Obviamente não seria assim que eu gostaria de chegar em uma empresa, mas sei que essa “minha estranha mania de ter fé na vida”, buscar aprender e enxergar alguma positividade nas dificuldades podem fazer muita coisa boa nascer no futuro.

Por hora, tenho orientado a equipe para que se organizem com cronograma, lista de prioridades e cumprimento dos prazos. Fazer as coisas nos mesmos horários e criar uma rotina de trabalho e autocuidado ajudará o dia a acontecer de um jeito mais organizado e tranquilo. Mas se um problema acontecer nessa rotina, telefonem, chamem por call, falem! É sempre melhor. Estar em home office, não significa que você precise resolver tudo sozinho.

Inclusive, nos próximos dias, meu desafio será auxiliar as pessoas a não fazerem da rotina do trabalho remoto um processo maçante. Mensagens durante o dia com lembretes para beber água? Uma lembrança chegando pelo correio para as pessoas agradecendo o empenho? Um coffee-break remoto com todo o time online? Se a ferramenta serve pra trabalhar, serve para ter um “hang out” com os colegas também.

Nesses dias, ouvi: “Ana, os mais velhos não estão habituados com home office”. Mas, sinceramente, isso não tem a ver com idade, mas sim com os modelos de controle que estivemos sujeitos desde a escola até a nossa entrada no mercado de trabalho. Por isso, há um processo de transformação importante e necessário também no comportamento dos gestores.

Da sobrevivência do negócio numa situação completamente adversa aos desafios diários de um mundo hiperconectado, precisaremos descobrir como inspirar e orientar nossas equipes num cenário tão desafiador.

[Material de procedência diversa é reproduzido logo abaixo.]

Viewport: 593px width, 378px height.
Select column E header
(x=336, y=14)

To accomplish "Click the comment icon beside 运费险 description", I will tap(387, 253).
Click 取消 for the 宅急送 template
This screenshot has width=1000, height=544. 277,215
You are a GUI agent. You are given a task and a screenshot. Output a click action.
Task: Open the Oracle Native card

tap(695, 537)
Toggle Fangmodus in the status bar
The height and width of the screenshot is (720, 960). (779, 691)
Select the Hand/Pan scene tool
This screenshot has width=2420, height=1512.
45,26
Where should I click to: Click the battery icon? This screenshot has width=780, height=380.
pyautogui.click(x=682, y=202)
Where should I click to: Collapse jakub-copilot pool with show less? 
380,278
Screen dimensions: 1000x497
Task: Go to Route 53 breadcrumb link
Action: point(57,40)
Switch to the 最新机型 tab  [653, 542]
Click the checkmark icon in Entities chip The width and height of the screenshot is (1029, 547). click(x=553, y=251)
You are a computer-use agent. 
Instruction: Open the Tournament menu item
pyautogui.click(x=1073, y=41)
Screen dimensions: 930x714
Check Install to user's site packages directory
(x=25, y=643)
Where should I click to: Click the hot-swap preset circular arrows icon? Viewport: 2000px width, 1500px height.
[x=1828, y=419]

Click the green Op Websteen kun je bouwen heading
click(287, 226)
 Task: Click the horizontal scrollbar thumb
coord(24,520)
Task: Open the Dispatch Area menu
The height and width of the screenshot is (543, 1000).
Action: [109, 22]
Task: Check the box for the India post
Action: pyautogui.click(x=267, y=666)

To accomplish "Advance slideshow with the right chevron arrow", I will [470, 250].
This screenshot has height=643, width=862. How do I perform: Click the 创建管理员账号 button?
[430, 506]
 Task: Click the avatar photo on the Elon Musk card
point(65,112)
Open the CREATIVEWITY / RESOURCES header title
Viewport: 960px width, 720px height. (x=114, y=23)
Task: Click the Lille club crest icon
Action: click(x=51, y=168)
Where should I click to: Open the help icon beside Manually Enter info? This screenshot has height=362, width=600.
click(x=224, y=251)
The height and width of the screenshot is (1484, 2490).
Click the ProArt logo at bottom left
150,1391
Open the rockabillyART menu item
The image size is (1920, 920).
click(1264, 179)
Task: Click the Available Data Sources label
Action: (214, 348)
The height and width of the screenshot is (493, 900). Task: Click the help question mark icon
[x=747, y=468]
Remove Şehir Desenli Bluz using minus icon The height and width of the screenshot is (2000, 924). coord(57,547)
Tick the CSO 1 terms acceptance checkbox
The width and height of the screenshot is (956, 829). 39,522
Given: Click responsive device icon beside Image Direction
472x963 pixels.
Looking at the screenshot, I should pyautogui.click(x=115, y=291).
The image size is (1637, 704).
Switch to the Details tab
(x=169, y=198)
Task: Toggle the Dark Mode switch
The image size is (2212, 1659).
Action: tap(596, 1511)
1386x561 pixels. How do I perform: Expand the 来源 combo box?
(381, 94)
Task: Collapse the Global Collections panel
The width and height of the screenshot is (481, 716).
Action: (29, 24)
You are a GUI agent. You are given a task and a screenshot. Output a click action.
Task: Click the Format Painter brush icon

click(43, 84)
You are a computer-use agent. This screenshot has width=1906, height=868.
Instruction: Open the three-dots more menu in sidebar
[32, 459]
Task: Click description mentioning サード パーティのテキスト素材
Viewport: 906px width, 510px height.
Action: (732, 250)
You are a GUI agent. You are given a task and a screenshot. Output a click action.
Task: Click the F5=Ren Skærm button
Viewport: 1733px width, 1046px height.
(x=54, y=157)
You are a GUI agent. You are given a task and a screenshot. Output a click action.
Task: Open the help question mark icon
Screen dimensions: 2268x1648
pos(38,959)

Vamos precisar reaprender aquilo que nos trouxe até aqui e alterar a expectativa da gestão para bons resultados e não para o controle do tempo disponível de cada um para a empresa.

Minha crença pessoal é que nesse momento precisaremos cuidar das pessoas para contarmos com elas para que cuidem do negócio e, juntos, encontrarmos a melhor forma de vencer esta crise!